Open nvssynthesis opened 1 week ago
Thanks for bringing this up!
It seems like the simplest thing we could do would be to add an "index" parameter to the torch_helpers::loadGRU()
and torch_helpers::loadLSTM()
methods? I guess it would be possible to create a kind of "wrapper" layer that contains several GRU/LSTM layers internally to help streamline the process of using/loading weights for those types of layers. Although that's a little bit outside the scope of what RTNeural has supported up to this point.
I'll have a think about ways to potentially detect errors of that sort in the model-loading process... I'm sure there's more we can do, but I don't think it would be realistic to expect RTNeural to be able to catch all errors of that sort.
Not sure of the best language to describe this succinctly, but in PyTorch, there are modules with the parameter "num_layers", e.g. nn.GRU and nn.LSTM. However, the helpers in torch_helpers seem to assume that this parameter is set to 1.
For example, torch_helpers::loadGRU gets weights and biases whose suffix is always 0. When num_layers > 1, the suffixes will increment. This logic seems doable on the RTNeural end, unless there's some extra complications I'm not aware of.
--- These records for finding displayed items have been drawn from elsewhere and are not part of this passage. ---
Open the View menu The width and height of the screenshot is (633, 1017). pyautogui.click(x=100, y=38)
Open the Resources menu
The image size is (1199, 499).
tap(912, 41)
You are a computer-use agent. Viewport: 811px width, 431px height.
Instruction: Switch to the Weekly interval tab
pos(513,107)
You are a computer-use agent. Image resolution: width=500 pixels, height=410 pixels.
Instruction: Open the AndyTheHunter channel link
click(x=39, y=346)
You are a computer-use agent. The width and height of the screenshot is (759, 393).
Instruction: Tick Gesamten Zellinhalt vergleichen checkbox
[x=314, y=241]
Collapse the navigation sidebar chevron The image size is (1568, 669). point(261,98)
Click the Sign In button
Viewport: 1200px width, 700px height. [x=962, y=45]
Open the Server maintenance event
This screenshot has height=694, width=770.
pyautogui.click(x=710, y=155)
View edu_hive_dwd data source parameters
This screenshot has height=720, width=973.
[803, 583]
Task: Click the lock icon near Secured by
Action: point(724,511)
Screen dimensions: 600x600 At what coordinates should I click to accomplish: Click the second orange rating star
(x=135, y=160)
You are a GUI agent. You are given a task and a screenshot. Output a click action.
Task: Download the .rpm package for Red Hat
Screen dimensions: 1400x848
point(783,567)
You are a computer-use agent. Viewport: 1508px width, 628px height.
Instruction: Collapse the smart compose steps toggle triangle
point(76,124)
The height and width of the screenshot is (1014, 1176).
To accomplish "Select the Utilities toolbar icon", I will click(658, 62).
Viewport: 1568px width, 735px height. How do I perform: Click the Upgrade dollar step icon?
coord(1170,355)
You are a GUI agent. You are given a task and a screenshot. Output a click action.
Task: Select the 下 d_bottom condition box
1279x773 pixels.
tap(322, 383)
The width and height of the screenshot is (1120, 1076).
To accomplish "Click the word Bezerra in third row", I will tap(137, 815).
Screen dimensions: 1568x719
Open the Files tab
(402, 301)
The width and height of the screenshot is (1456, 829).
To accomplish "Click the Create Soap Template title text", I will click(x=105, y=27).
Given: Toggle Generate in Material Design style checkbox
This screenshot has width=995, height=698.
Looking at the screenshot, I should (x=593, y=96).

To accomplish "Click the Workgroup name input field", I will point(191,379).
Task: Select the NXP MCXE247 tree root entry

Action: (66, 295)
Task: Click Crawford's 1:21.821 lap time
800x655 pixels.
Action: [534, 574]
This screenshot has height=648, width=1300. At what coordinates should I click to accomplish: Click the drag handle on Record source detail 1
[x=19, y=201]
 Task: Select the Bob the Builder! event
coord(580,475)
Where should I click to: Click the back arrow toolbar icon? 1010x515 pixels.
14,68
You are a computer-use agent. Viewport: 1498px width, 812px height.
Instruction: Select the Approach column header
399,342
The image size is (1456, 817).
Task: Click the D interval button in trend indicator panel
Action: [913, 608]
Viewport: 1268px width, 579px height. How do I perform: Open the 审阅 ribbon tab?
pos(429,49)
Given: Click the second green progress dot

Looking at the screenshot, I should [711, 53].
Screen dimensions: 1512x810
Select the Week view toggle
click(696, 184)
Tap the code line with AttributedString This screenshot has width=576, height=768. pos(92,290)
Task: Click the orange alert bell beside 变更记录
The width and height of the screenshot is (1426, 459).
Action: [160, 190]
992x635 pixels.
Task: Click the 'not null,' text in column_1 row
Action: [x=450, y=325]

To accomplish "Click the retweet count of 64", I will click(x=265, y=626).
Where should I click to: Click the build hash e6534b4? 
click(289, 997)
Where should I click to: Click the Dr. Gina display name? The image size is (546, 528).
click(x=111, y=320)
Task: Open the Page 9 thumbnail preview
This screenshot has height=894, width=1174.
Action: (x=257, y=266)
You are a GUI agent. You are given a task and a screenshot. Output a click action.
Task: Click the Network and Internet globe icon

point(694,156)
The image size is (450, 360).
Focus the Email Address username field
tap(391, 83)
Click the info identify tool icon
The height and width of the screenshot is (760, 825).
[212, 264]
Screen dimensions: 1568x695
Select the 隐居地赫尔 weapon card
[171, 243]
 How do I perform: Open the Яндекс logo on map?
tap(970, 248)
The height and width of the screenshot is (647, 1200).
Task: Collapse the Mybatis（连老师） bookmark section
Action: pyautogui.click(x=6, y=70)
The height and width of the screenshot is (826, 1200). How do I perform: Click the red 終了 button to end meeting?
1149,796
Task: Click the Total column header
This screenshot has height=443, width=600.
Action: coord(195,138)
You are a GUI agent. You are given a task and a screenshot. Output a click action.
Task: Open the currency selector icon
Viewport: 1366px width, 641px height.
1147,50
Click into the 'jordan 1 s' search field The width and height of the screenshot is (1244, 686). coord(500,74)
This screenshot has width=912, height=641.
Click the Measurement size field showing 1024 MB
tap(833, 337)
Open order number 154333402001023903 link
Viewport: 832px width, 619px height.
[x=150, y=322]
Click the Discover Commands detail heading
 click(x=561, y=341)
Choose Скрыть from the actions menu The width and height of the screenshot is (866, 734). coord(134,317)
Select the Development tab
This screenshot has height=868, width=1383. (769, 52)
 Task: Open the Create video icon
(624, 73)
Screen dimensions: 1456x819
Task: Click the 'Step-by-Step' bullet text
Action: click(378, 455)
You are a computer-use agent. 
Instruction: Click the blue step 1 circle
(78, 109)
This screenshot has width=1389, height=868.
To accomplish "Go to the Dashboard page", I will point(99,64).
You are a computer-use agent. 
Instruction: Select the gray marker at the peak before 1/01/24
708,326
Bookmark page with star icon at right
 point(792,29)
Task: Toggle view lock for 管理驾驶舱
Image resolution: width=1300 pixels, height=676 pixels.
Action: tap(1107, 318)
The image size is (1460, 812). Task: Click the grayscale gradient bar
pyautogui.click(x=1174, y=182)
I believe I can work around this by setting up the network differently in PyTorch, using nn.Sequential to manually stack GRU layers if necessary. Still, this seems important to implement, because I had a few hours where I thought everything was 'working' and the model sounded really bad, but in fact the PyTorch model had a layer's worth of weights and biases that had not been loaded into the RTNeural model.